Accessing ‘free’ medical care

We have a really good medical system in New Zealand. The expensive things we need are either fully or partly funded most of the time. There are no barriers to good care whether you’re rich or poor, because the system treats everyone equally. Or does it?

There are some real issues that people on lower incomes face when it comes to seeking appropriate medical care, things that can mean their child does not hear, or ends up with rheumatic fever, or other wonderful things, for a few reasons.

One is the ability to take time off work. Many people on low wage jobs just cannot afford to take time off work for hospital appointments. Taking time off may even put their job at risk – totally illegal, of course, but in some places if you take time off then your position may end up disappearing. Even if the employer is understanding, taking time off means less pay that week, and when you’re struggling to keep food on the table that’s just not something you can do unless you have some way of making up the hours.

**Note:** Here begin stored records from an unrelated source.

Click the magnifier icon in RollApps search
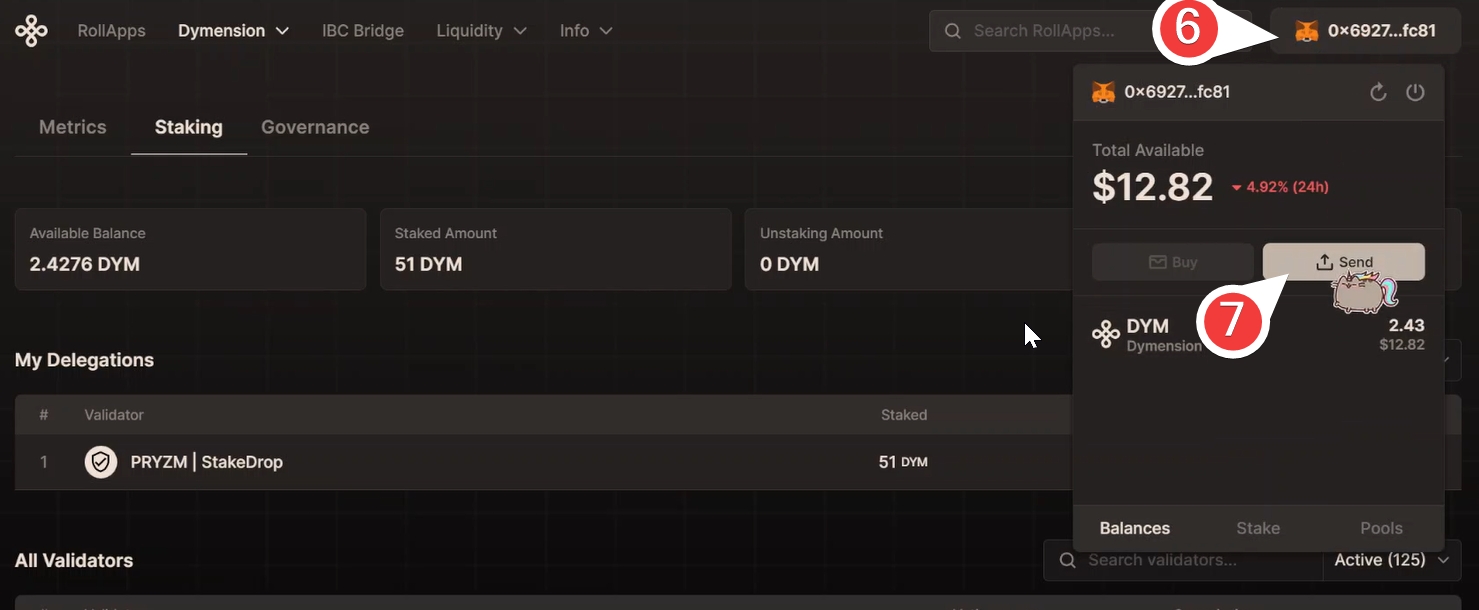 [x=954, y=31]
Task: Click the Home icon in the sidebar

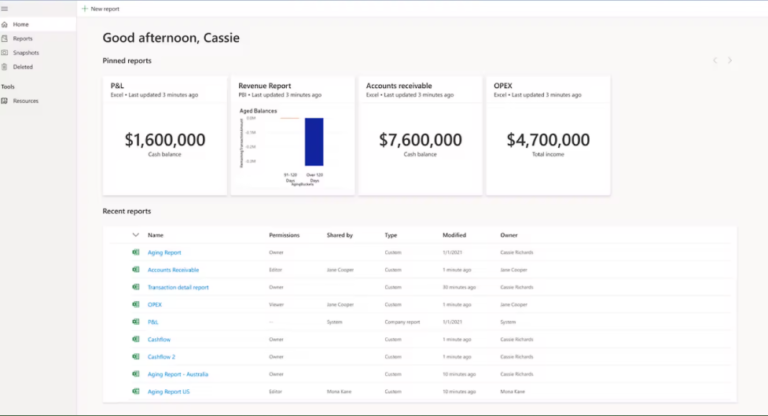Action: click(5, 24)
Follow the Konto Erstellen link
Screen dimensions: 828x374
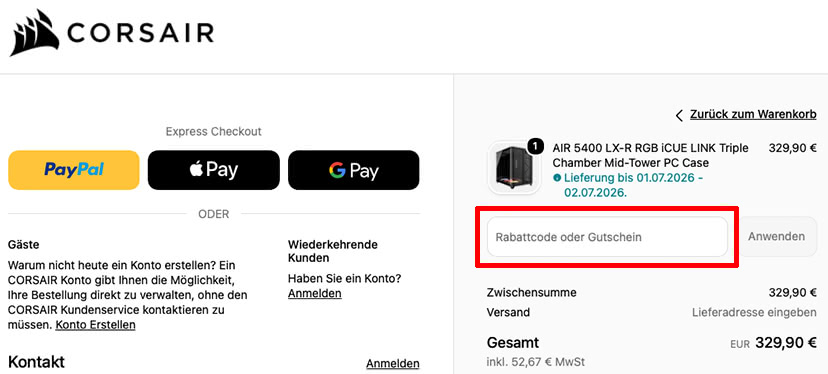coord(96,324)

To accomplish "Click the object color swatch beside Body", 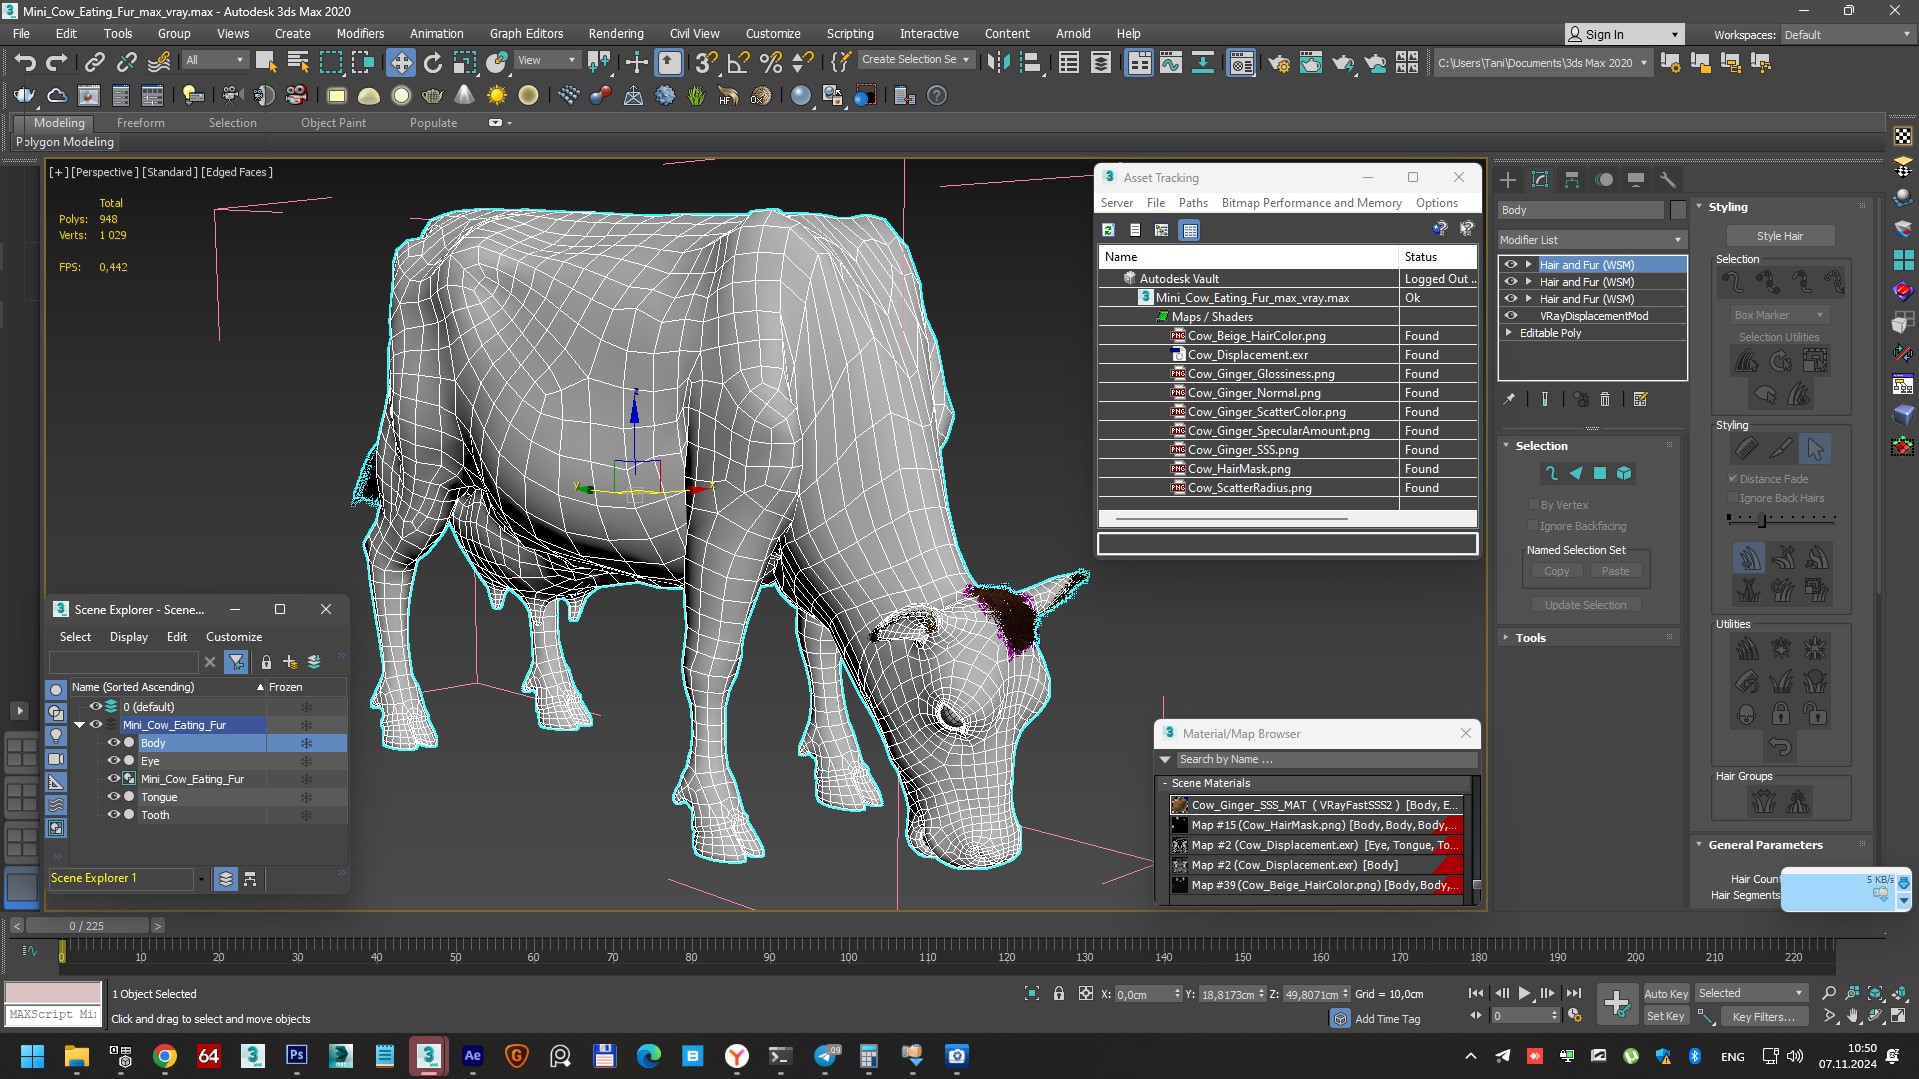I will point(1678,210).
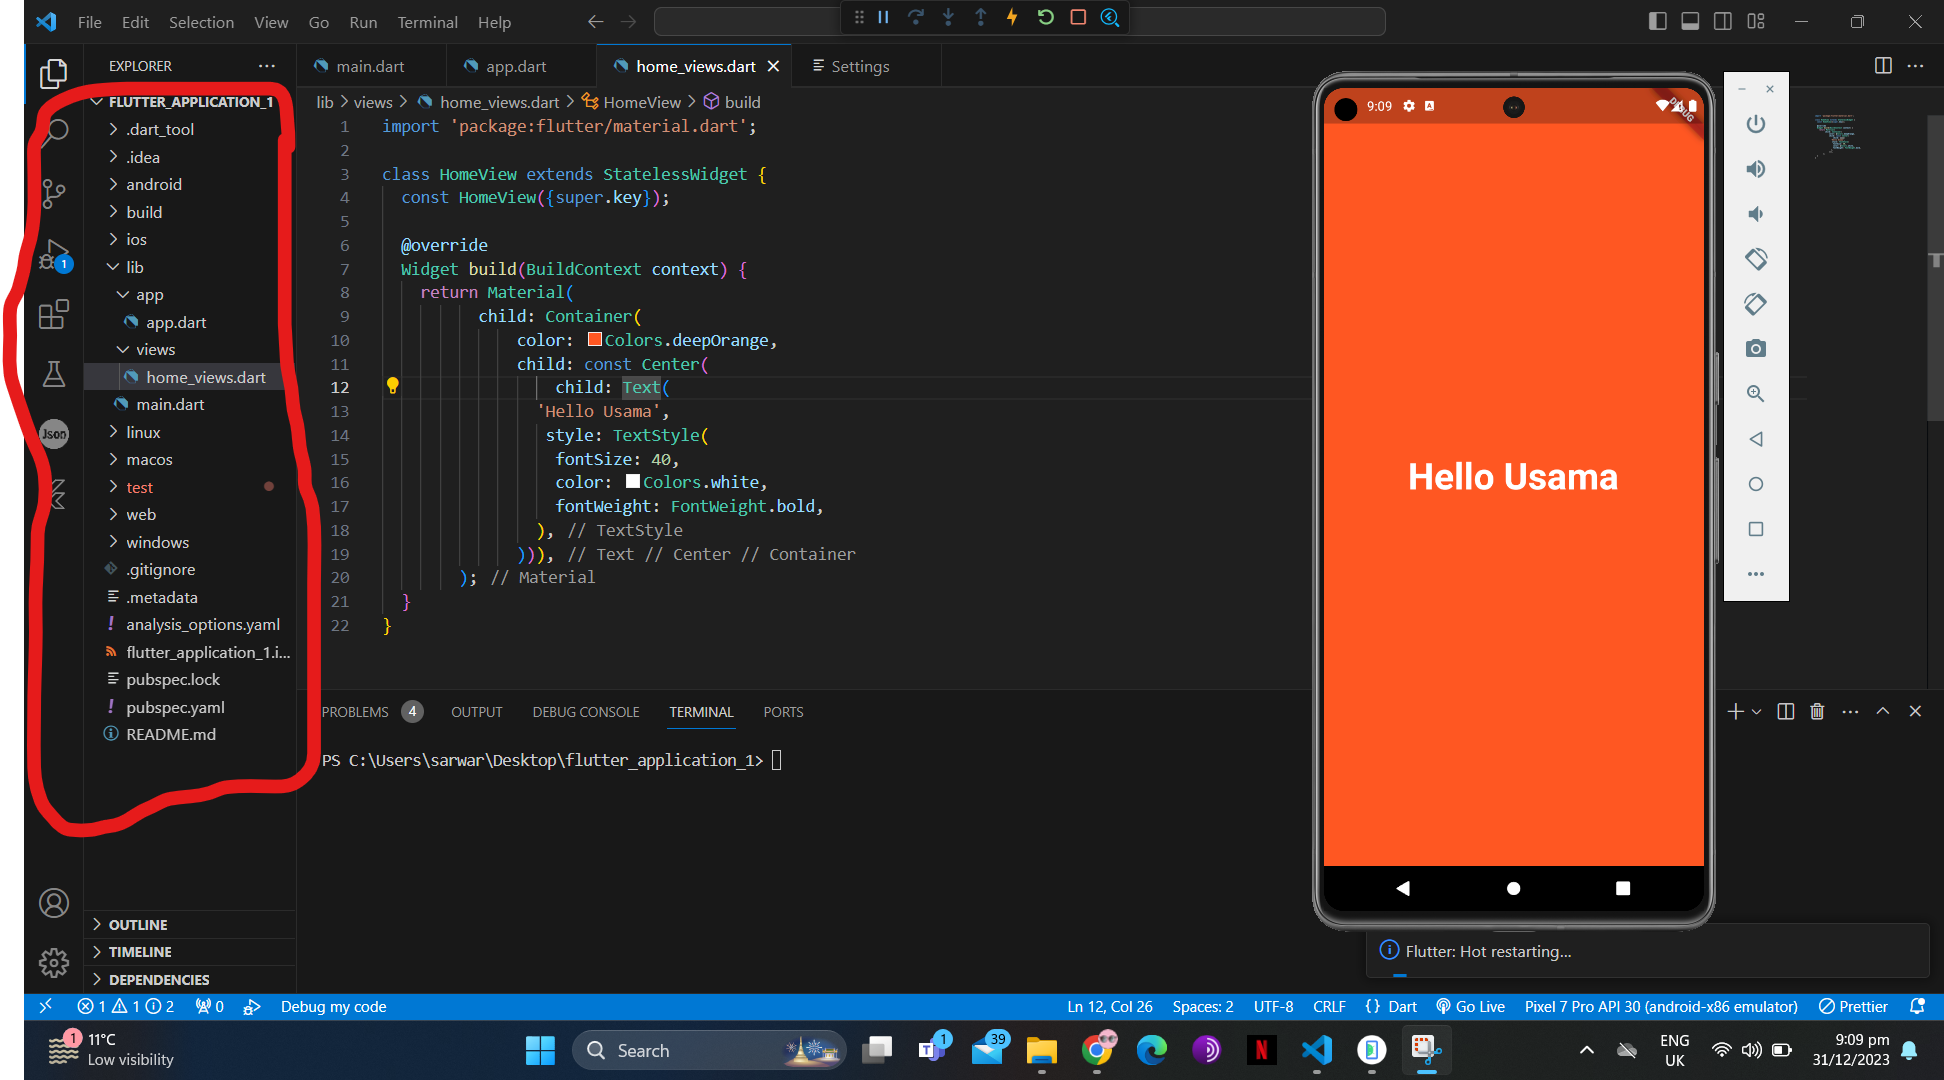1944x1080 pixels.
Task: Collapse the lib folder
Action: point(134,267)
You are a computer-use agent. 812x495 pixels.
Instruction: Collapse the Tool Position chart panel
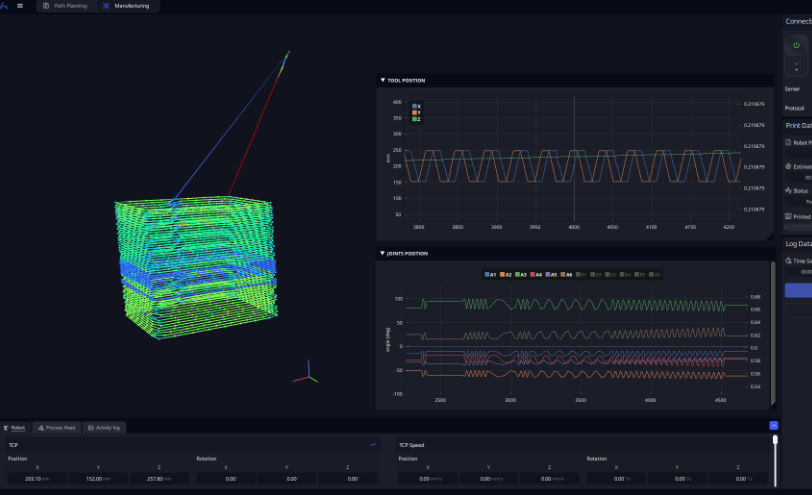pos(382,80)
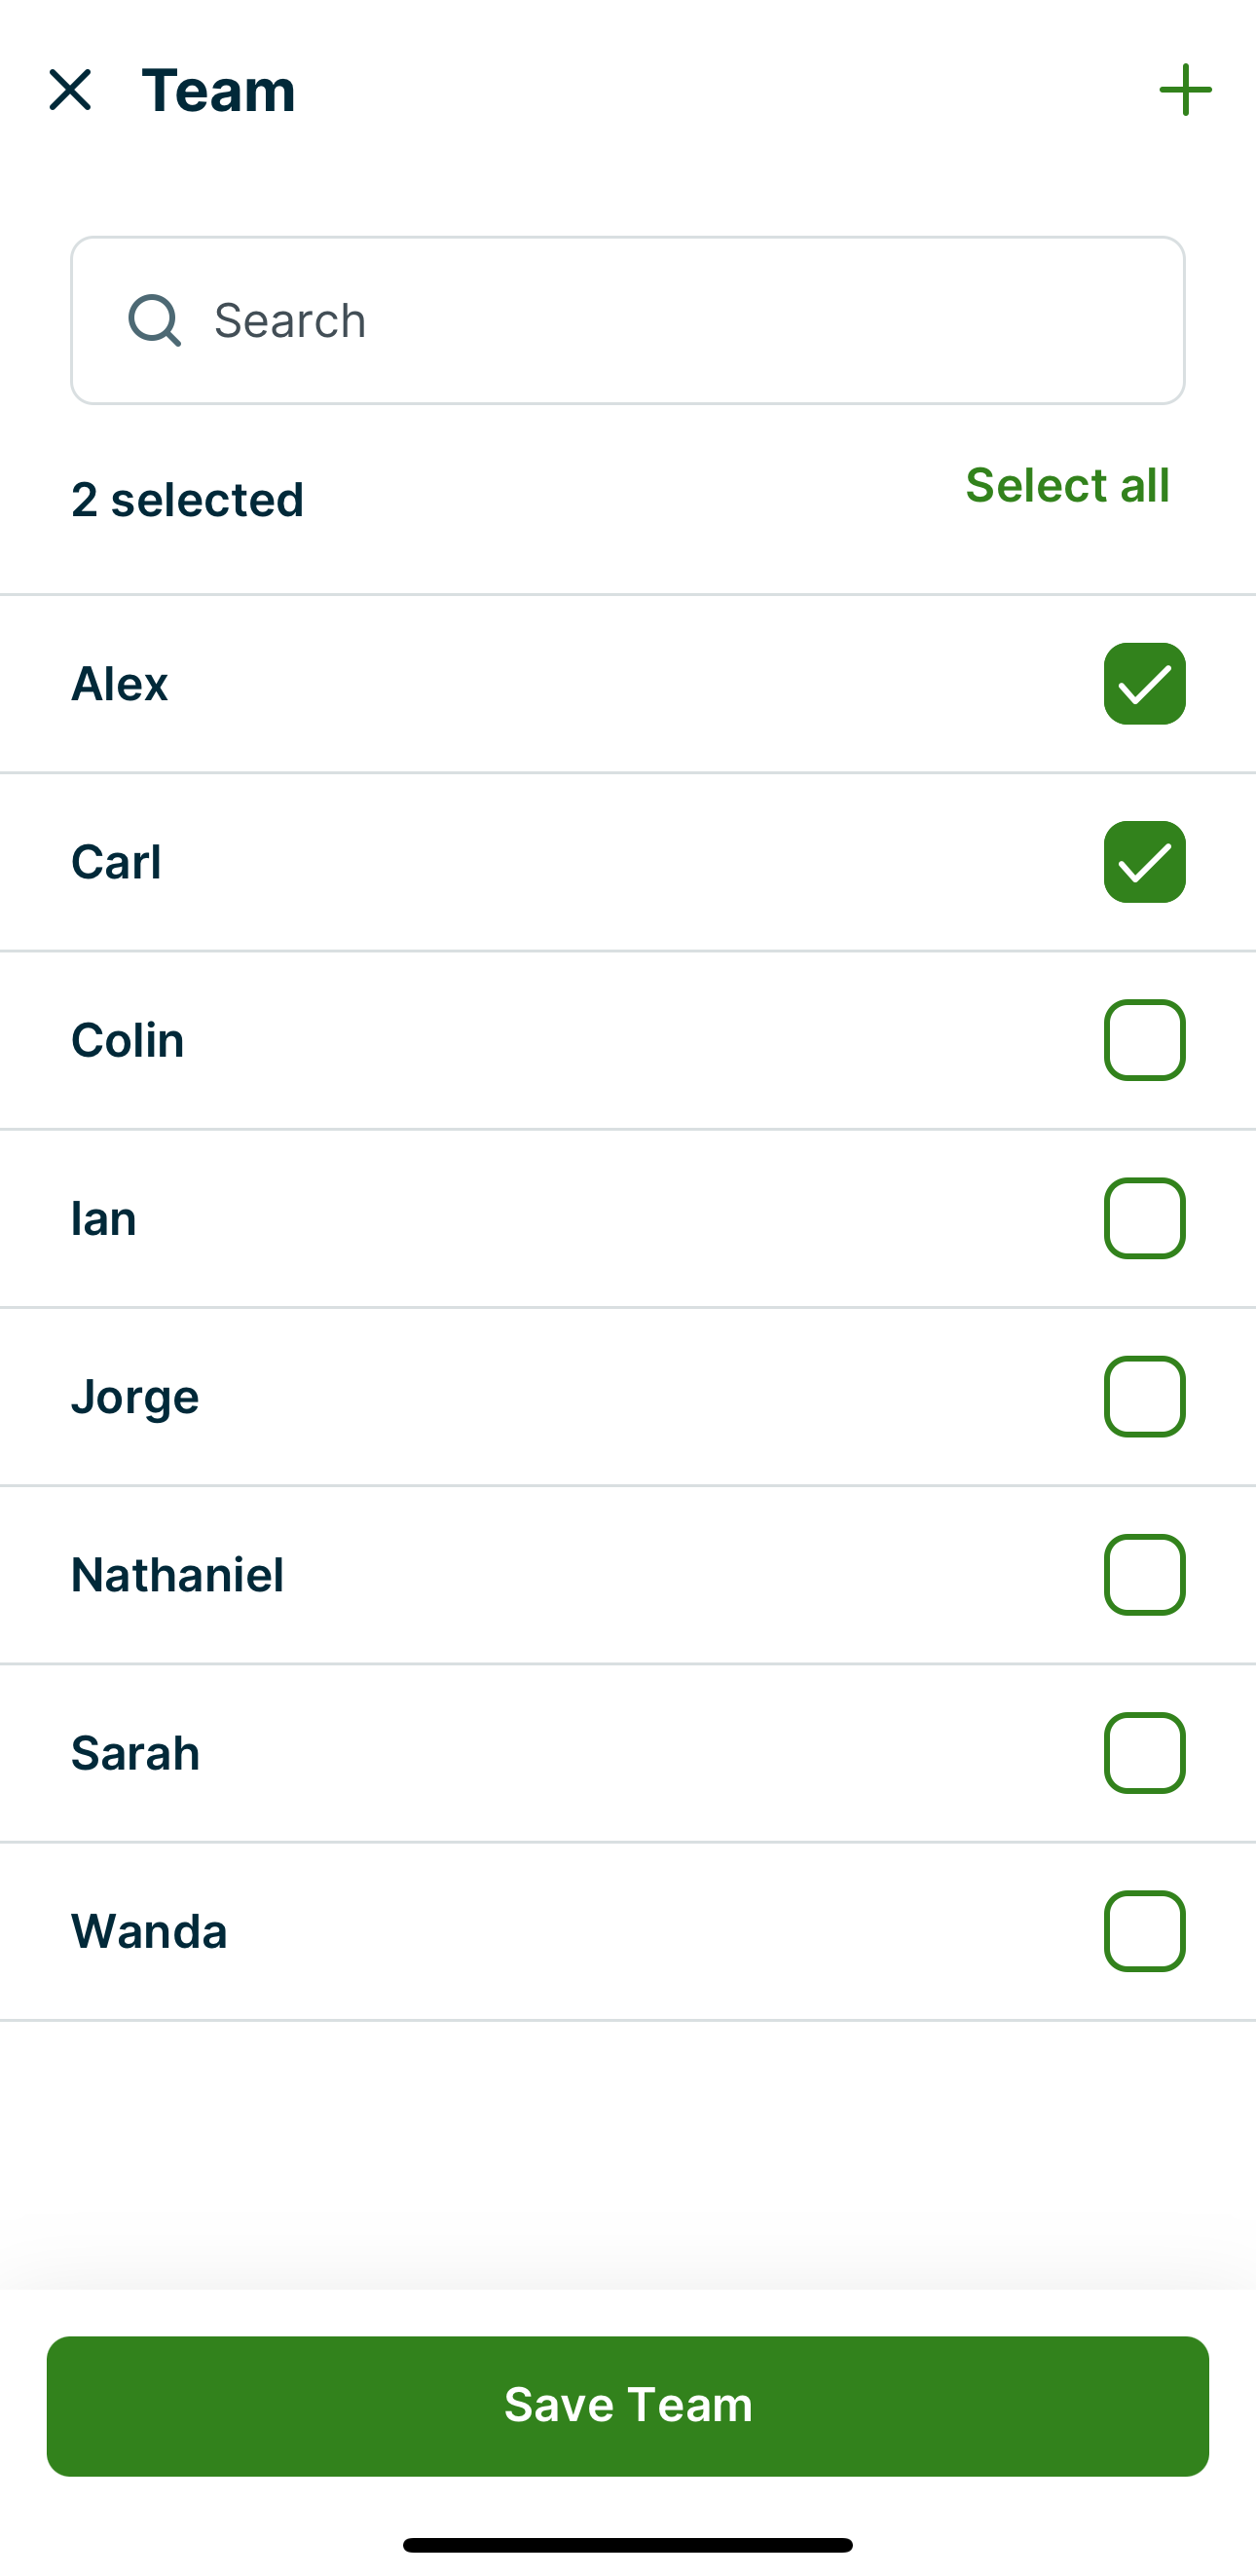1256x2576 pixels.
Task: Tap on Wanda's name in list
Action: coord(149,1931)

Say you’ve managed to get the time off work. How long is it going to take, asks the boss? And the answer can only be, “Ask the gods. It is beyond mortal knowledge”. There is the issue that all people visiting the hospital face, in that no-one know if the clinics are running on time, or how long an appointment will take. I’ve breezed in ten minutes early, been called right away, and been in and out of the office in ten minutes flat, for a total time of less than it take to hit the paid parking threshold of half an hour, marching down hospital corridors inclusive. On the other end of the scale, I’ve sat in a clinic waiting room for over an hour just to have a pre-appointment check, then hung around another half an hour for the specialist, and then spent half an hour with him going over treatment options. It can go either way, but mostly somewhere in the middle.

Before and after this, though, are poor people problems. Many people on low wages don’t have vehicles, and so rely on public transport. This can add so much on – for example, living in my old suburb, I was about ten minutes by bus from the hospital. My school was maybe ten minutes’ walk from the bus stop, and the bus came every 15 minutes. Assuming we just missed the bus, then (as you always seem to do), it would take 25 minutes for my parent to get me from school, and get to the hospital. But the work bus stop was a 30 minute bus ride from the school stop, and work was ten minutes from the work bus stop. So in total, it’s 50 minutes to get from work to school, 25 to get to the hospital, an unknown time at the hospital, and then reverse it all to get back, with a padding of at least fifteen minutes each way to account for the vagaries of buses. Two and a half hours of travel time, plus maybe an hour at the hospital. Yeowch. There’s a whole morning of work gone.

In addition to this is the cost. On a low wage, every penny is accounted for, and bus fares aren’t as cheap to a poor person as they are to a rich one. All that to-ing and fro-ing will cost upwards of $10, which is quite a bit of money when your food budget for the family is less than $100. Or say you have a car – but every drop of petrol is rationed. That leave you with some choices – run out of petrol and be double-screwed because you also lost hours so you can’t afford extra petrol, or maybe only do the hospital run that day and lose an entire day’s pay, or give up altogether and just go to work. Option C is often only economically feasible one.

Then there is the problem of rescheduling. Where you have time off work, all arranged, and then the afternoon before you get a call saying that you’ve been bumped due to an urgent case. Or, as wonderfully happened to my family once, you’re in hospital with a child that’s been deprived of food since bedtime the night previously, and are told at 1pm that surgery will not go ahead due to several emergency caesareans, and could you please come back and do it all again in a month?

Things like this can be managed on a higher income, and even to a degree when on a benefit, although that’s infinitely harder. But on a low wage, they’re major barriers to accessing the free medical care that New Zealanders are entitled to. It means that kids needing hearing aids, with the half-dozen sometimes long appointments that entails, may go on not hearing. Anything that can reasonably be skipped will need to be.

Kids with sore throats may not get seen to in primary care for other similar reasons, and this is one of the reasons why rheumatic fever is more prevalent in poorer communities. If Mum and Dad don’t get off work until six, they aren’t around in time to take the kids to the cheap or free health clinic, which may be located in an area that requires many bus trips. They certainly cannot afford taking a kid with ‘just a sore throat’ to after hours, where just seeing a doctor can cost upwards of $70. That’s just too much. And so, minor ailments like a sore throat have the potential to become serious illnesses like rheumatic fever. An infected cut has the potential to turn to cellulitis or septicaemia. And thus the emergency room after work becomes a wasteland of illnesses that could have been treated earlier if life wasn’t quite so hard on the lower-paid people in society.

I don’t know what the answer to all this is. Better paid leave for parents who need time for this sort of thing (or people caring for anyone really – or themselves!)? Travel subsidies that will cover the cost of nearby travel, instead of cutting in at 80km of travel for kids or 350km for adults? Maybe a combination of these things and things that brighter minds than mine can conjure up might make access to health care the equitable, available to all dream that our national health care system was set up to fulfil.